# Average Current Simple

1. Feb 6, 2008

### BuBbLeS01

Average Current...Simple....

1. The problem statement, all variables and given/known data
A typical American family uses 1430 kWh of electricity a month.
What is the average current in the 110 V power line to the house?

2. Relevant equations

3. The attempt at a solution
Don't I just change kWh to W and divide it by the voltage...
1430 x10^3 = 1430000 / 110 = 13,000A which is def. not right lol.

2. Feb 6, 2008

### Tedjn

Well, $[\text{kW}\cdot\text{h}]$ is not the same thing as a kW, which you can convert to W. Instead, $[\text{kW}\cdot\text{h}]$ is power (kW) multiplied by time (h), which is energy. You have the equation right (i.e. E = iV), but you need to convert to the SI unit of energy, the joule.
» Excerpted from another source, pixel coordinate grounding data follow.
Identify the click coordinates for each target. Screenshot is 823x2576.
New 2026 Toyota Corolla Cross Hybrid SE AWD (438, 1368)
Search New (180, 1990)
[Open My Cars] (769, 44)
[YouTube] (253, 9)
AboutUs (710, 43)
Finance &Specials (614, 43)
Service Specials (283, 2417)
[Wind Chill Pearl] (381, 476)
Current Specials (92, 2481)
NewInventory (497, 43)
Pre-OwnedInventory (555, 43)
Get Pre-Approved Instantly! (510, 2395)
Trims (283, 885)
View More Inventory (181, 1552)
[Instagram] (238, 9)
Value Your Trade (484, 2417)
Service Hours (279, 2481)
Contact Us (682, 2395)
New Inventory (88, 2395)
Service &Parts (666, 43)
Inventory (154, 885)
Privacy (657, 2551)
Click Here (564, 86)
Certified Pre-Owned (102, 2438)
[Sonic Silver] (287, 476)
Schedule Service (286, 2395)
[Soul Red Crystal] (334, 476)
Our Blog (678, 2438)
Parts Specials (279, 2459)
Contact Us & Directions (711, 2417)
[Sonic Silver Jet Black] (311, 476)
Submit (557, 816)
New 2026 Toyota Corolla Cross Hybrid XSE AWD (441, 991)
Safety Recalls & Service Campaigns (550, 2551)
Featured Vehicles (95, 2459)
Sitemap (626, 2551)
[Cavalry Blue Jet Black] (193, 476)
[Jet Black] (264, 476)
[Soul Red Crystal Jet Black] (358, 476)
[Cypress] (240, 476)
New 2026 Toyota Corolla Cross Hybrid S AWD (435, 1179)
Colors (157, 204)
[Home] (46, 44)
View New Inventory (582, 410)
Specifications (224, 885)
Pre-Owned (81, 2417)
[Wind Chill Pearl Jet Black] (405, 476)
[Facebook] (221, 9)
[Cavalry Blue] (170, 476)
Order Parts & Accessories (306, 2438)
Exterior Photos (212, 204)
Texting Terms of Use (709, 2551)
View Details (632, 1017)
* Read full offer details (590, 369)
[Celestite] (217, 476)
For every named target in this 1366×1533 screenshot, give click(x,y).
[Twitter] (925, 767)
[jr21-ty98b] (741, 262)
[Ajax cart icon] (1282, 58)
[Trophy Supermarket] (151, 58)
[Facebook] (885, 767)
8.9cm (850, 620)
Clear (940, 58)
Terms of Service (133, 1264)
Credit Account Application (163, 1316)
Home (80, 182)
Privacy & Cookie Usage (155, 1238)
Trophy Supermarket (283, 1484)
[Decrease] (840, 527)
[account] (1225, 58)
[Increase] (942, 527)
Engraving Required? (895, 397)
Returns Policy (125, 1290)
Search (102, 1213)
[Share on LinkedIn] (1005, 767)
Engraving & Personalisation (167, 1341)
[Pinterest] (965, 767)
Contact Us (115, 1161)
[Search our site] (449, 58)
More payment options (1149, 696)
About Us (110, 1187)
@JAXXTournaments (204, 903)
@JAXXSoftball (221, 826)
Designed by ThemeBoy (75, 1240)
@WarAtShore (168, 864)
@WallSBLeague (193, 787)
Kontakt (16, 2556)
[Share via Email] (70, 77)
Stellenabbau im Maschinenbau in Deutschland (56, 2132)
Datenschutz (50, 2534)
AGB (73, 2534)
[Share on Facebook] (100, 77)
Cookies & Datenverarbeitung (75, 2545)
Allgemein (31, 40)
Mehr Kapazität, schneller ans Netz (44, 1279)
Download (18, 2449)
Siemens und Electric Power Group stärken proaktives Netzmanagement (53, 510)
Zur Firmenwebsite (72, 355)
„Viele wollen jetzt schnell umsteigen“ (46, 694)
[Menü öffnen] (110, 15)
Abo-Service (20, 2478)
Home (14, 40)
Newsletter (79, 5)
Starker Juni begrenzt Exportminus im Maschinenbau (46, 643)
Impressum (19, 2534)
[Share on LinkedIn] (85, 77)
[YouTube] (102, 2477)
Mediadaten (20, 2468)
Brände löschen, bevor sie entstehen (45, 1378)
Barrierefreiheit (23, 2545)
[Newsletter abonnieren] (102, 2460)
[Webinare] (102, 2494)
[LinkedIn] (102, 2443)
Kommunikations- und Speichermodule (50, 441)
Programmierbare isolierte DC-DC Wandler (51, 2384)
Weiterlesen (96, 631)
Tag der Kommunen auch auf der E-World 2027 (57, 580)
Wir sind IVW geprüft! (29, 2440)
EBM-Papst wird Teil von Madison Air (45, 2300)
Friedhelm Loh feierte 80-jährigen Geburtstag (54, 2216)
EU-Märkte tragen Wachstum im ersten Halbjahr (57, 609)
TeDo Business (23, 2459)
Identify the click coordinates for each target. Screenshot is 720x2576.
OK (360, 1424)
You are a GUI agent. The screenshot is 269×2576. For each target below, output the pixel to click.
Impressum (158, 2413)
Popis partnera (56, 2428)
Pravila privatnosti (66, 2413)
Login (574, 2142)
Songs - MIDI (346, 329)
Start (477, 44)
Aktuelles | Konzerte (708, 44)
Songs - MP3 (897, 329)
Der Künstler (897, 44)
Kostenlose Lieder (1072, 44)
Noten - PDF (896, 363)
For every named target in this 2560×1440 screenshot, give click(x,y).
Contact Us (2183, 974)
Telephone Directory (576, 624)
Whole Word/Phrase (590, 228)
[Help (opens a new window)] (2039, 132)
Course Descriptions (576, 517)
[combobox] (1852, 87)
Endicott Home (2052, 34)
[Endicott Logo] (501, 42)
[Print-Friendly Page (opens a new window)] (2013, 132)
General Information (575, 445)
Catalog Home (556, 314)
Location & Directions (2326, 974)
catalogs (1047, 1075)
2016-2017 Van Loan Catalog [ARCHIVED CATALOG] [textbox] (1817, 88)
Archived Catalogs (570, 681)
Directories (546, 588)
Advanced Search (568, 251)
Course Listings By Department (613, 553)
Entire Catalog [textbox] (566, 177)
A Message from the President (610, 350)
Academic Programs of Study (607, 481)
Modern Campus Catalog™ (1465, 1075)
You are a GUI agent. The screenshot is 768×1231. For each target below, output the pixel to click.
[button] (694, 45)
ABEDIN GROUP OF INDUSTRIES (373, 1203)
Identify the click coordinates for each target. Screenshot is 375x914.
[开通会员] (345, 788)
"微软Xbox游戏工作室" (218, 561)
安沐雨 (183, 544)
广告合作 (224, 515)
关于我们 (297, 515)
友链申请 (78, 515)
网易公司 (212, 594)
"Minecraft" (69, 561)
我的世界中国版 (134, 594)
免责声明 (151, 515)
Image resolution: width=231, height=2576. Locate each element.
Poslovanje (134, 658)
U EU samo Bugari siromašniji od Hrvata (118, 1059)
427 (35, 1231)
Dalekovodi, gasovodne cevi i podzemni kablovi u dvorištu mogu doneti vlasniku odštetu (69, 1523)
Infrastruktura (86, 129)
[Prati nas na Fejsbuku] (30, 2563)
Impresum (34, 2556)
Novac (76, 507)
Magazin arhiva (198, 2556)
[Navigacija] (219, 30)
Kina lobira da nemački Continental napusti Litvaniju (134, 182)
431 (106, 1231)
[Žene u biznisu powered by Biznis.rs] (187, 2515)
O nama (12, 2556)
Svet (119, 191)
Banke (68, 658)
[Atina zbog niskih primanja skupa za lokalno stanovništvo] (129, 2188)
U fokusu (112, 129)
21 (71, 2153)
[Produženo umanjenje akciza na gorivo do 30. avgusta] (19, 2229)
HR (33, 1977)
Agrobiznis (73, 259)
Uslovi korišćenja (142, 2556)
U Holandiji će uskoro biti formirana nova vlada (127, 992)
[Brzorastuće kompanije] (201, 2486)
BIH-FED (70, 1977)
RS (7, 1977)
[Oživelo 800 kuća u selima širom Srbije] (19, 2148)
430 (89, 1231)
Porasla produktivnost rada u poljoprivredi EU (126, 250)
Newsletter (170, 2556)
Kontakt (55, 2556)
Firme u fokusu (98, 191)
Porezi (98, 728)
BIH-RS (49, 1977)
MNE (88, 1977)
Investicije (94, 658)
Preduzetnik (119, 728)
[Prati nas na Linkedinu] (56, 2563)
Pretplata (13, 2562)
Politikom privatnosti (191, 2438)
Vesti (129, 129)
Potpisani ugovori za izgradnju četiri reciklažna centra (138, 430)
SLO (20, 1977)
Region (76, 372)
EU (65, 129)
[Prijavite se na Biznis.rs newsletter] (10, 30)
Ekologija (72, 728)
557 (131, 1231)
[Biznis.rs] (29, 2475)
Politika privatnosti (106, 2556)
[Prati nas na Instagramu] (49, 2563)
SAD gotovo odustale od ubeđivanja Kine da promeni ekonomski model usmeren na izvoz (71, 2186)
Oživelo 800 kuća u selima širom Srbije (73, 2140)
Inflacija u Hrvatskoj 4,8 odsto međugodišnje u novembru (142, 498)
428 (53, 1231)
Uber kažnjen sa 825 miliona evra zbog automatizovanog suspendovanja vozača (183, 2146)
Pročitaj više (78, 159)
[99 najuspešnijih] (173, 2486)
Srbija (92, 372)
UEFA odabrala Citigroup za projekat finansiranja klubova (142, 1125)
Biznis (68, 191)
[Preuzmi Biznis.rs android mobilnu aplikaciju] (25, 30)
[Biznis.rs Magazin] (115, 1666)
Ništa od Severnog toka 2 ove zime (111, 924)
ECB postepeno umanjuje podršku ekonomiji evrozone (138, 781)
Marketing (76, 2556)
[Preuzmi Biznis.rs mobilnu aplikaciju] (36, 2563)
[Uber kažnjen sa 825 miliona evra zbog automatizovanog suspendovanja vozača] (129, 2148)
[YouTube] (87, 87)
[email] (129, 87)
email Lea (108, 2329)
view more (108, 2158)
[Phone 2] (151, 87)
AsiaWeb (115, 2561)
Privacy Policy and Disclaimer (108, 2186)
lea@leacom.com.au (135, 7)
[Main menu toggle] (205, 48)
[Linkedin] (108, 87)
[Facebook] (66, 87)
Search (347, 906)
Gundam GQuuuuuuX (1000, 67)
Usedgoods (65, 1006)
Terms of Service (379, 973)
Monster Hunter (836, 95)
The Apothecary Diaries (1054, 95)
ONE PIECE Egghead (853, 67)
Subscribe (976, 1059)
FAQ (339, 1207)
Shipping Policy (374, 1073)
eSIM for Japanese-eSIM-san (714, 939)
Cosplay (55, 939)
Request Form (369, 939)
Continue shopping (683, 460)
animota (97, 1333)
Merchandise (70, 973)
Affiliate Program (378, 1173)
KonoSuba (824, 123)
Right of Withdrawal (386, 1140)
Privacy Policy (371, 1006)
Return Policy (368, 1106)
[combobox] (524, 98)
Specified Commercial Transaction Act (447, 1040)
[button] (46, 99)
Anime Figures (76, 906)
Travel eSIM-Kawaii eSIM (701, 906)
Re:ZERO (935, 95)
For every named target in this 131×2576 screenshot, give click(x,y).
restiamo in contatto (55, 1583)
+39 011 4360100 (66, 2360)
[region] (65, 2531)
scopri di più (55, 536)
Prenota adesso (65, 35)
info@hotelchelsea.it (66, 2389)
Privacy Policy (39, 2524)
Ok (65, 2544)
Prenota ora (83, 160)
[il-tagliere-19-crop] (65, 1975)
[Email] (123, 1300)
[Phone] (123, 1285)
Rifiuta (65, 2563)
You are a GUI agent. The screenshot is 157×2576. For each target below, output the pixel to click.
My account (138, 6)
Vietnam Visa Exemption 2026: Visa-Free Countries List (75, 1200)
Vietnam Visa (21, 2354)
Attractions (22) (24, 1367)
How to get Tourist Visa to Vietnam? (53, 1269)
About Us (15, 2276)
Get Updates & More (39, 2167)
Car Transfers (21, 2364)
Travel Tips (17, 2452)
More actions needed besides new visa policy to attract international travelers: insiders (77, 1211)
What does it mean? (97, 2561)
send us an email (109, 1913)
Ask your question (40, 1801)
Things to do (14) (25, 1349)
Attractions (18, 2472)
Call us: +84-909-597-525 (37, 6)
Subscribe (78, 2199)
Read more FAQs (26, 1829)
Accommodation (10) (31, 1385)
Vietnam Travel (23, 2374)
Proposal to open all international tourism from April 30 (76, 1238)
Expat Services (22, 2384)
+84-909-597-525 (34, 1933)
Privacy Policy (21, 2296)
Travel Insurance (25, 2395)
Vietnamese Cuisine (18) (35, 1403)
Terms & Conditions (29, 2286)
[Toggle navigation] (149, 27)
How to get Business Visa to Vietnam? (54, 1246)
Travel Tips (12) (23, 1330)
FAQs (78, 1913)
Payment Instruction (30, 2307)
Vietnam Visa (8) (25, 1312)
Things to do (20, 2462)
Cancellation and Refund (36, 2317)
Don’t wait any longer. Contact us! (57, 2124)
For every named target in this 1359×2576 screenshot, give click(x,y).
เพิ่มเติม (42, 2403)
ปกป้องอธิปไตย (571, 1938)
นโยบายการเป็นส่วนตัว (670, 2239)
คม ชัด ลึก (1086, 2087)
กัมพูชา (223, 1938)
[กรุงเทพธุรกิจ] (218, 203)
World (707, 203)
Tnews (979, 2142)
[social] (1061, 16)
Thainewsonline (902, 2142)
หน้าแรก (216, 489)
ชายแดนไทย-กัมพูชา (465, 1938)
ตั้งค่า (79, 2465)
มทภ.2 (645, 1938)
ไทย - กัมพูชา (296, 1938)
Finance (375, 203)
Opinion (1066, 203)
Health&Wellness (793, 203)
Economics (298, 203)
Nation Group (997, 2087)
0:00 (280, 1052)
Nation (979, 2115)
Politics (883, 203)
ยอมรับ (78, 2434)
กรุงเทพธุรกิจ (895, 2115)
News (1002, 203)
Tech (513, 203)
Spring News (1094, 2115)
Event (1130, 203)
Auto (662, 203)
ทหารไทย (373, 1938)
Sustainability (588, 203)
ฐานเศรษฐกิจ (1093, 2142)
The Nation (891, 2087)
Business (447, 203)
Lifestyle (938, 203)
How would you do that?

3. Feb 6, 2008

### BuBbLeS01

Do 1430x10^3 * 3600s = 5.148x10^9 J

4. Feb 6, 2008

### BuBbLeS01

but what now?

5. Feb 6, 2008

### Tedjn

You had the right idea before with your equation E = iV. You know E, you know V, so you can find i.

6. Feb 6, 2008

### BuBbLeS01

but what is E? Its not measured in J?

7. Feb 6, 2008

### Tedjn

Sorry, that is my mistake. I'm not thinking very clearly today. Power is iV, so you are right to be confused. You know that she uses 1430 kWh in a month. You can find out how many seconds are in a month, and figure out the average power, in kW or W. Then you divide by voltage to find the current.